__Set task__
Rewrite the Spurgeon passage, beginning at the words that have "(1) He had been" and stopping after "(C. H. Spurgeon.)". Replace "Beloved" with "Redeemer" throughout.

__Document extract__
- - - - - - -

2. When the apostle says, “Though I be nothing,” that word shows that there was a fact in the background.
(1) He had been caught up into the third heaven, and had enjoyed a special revelation of Christ. We, too, have been very near the Beloved, and He has manifested Himself to us as He does not unto the world. All this you know, and I also know it, “though I be nothing.”
(2) “The Lord hath done great things for us, whereof we are glad,” by enabling us to serve His cause. This we are right glad of, though we heartily add, “though I be nothing.”
(3) We can also believingly say, “though I be nothing,” yet the Spirit of God dwells in me. (C. H. Spurgeon.)
2 Corinthians 12:12-15
Truly the signs of an apostle were wrought among you.

- - - - - - -

__Given material__
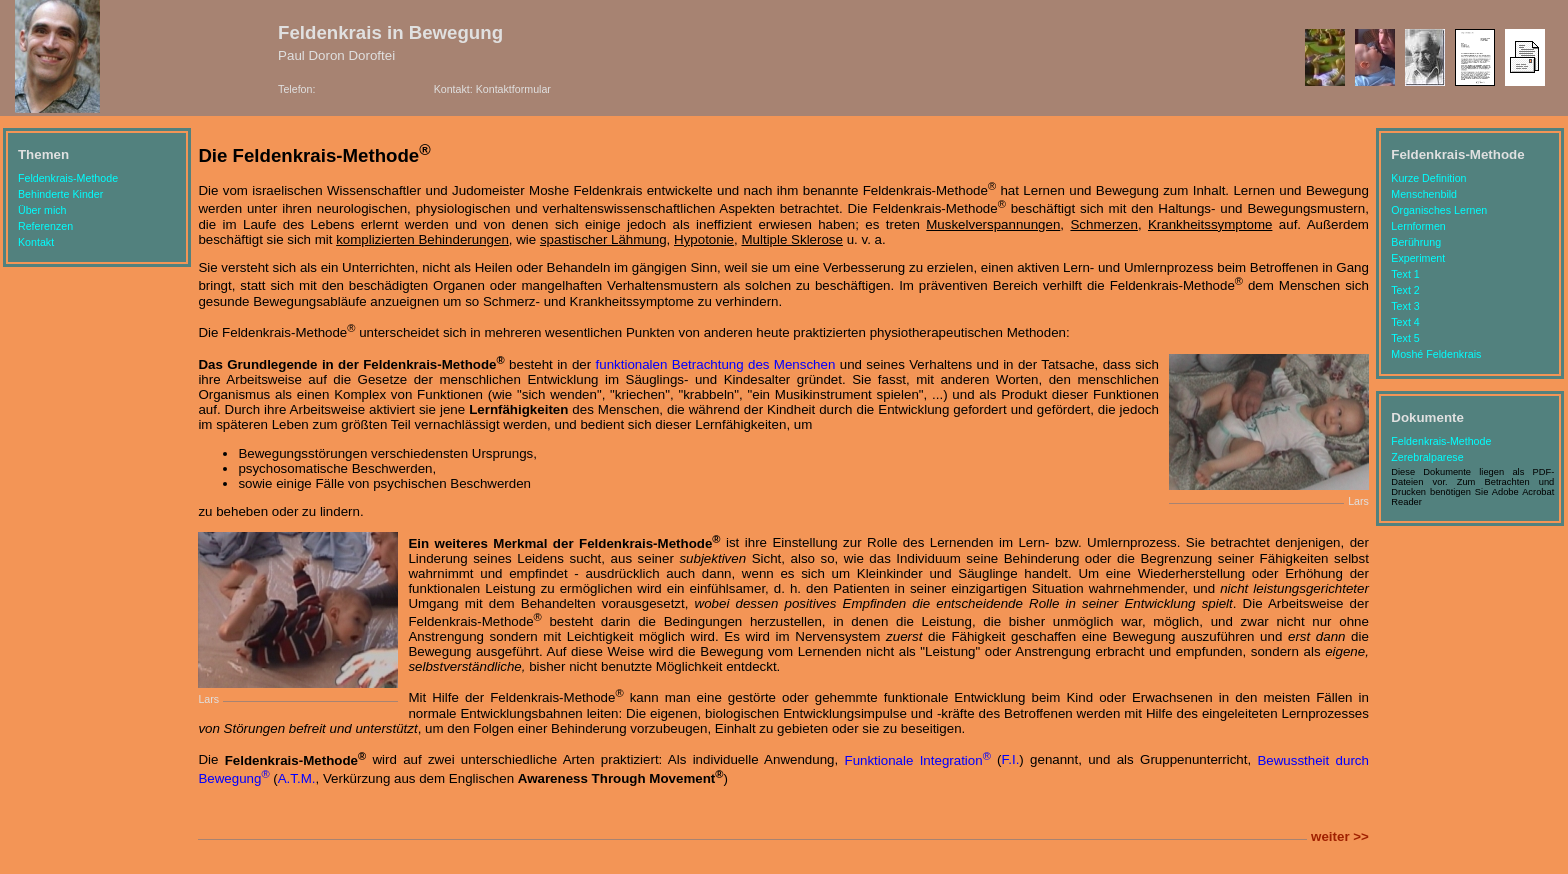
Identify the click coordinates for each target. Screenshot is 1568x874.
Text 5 (1405, 338)
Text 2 (1405, 290)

- - - - - - -

__Finished task__
(1) He had been caught up into the third heaven, and had enjoyed a special revelation of Christ. We, too, have been very near the Redeemer, and He has manifested Himself to us as He does not unto the world. All this you know, and I also know it, “though I be nothing.”
(2) “The Lord hath done great things for us, whereof we are glad,” by enabling us to serve His cause. This we are right glad of, though we heartily add, “though I be nothing.”
(3) We can also believingly say, “though I be nothing,” yet the Spirit of God dwells in me. (C. H. Spurgeon.)